═══ PROVIDED MATERIAL ═══
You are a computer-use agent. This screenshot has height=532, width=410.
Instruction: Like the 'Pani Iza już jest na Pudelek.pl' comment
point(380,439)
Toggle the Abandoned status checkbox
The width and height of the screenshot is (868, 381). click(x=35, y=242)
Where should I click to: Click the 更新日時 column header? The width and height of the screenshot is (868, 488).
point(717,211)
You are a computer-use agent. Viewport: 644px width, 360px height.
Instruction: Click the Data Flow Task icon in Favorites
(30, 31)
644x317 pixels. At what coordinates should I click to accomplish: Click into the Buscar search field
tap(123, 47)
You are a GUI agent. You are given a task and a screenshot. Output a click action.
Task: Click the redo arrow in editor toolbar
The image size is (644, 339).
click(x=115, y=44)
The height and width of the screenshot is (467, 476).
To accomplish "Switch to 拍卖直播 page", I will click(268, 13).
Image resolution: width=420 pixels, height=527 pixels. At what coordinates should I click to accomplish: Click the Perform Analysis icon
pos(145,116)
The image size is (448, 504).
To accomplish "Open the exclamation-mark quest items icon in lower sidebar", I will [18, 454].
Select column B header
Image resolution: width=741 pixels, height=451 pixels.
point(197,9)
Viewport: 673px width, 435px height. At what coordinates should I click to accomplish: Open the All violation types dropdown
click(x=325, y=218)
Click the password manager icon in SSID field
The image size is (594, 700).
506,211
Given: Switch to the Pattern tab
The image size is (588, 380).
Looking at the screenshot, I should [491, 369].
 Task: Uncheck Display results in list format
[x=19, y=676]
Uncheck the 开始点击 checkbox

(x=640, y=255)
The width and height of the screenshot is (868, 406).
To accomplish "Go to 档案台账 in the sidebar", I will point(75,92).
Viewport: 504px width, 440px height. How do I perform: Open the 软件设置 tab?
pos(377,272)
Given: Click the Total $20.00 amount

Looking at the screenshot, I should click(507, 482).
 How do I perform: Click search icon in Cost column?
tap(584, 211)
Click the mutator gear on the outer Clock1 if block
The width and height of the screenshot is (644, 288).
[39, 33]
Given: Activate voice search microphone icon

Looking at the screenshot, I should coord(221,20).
═══
EXERCISE — Copy out the entries above without altering a single character.

SOLUTION TO THIS TASK —
You are a computer-use agent. This screenshot has height=532, width=410.
Instruction: Like the 'Pani Iza już jest na Pudelek.pl' comment
point(380,439)
Toggle the Abandoned status checkbox
The width and height of the screenshot is (868, 381). click(x=35, y=242)
Where should I click to: Click the 更新日時 column header? The width and height of the screenshot is (868, 488).
point(717,211)
You are a computer-use agent. Viewport: 644px width, 360px height.
Instruction: Click the Data Flow Task icon in Favorites
(30, 31)
644x317 pixels. At what coordinates should I click to accomplish: Click into the Buscar search field
tap(123, 47)
You are a GUI agent. You are given a task and a screenshot. Output a click action.
Task: Click the redo arrow in editor toolbar
The image size is (644, 339).
click(x=115, y=44)
The height and width of the screenshot is (467, 476).
To accomplish "Switch to 拍卖直播 page", I will click(268, 13).
Image resolution: width=420 pixels, height=527 pixels. At what coordinates should I click to accomplish: Click the Perform Analysis icon
pos(145,116)
The image size is (448, 504).
To accomplish "Open the exclamation-mark quest items icon in lower sidebar", I will [18, 454].
Select column B header
Image resolution: width=741 pixels, height=451 pixels.
point(197,9)
Viewport: 673px width, 435px height. At what coordinates should I click to accomplish: Open the All violation types dropdown
click(x=325, y=218)
Click the password manager icon in SSID field
The image size is (594, 700).
506,211
Given: Switch to the Pattern tab
The image size is (588, 380).
Looking at the screenshot, I should [491, 369].
 Task: Uncheck Display results in list format
[x=19, y=676]
Uncheck the 开始点击 checkbox

(x=640, y=255)
The width and height of the screenshot is (868, 406).
To accomplish "Go to 档案台账 in the sidebar", I will point(75,92).
Viewport: 504px width, 440px height. How do I perform: Open the 软件设置 tab?
pos(377,272)
Given: Click the Total $20.00 amount

Looking at the screenshot, I should click(507, 482).
 How do I perform: Click search icon in Cost column?
tap(584, 211)
Click the mutator gear on the outer Clock1 if block
The width and height of the screenshot is (644, 288).
[39, 33]
Given: Activate voice search microphone icon

Looking at the screenshot, I should coord(221,20).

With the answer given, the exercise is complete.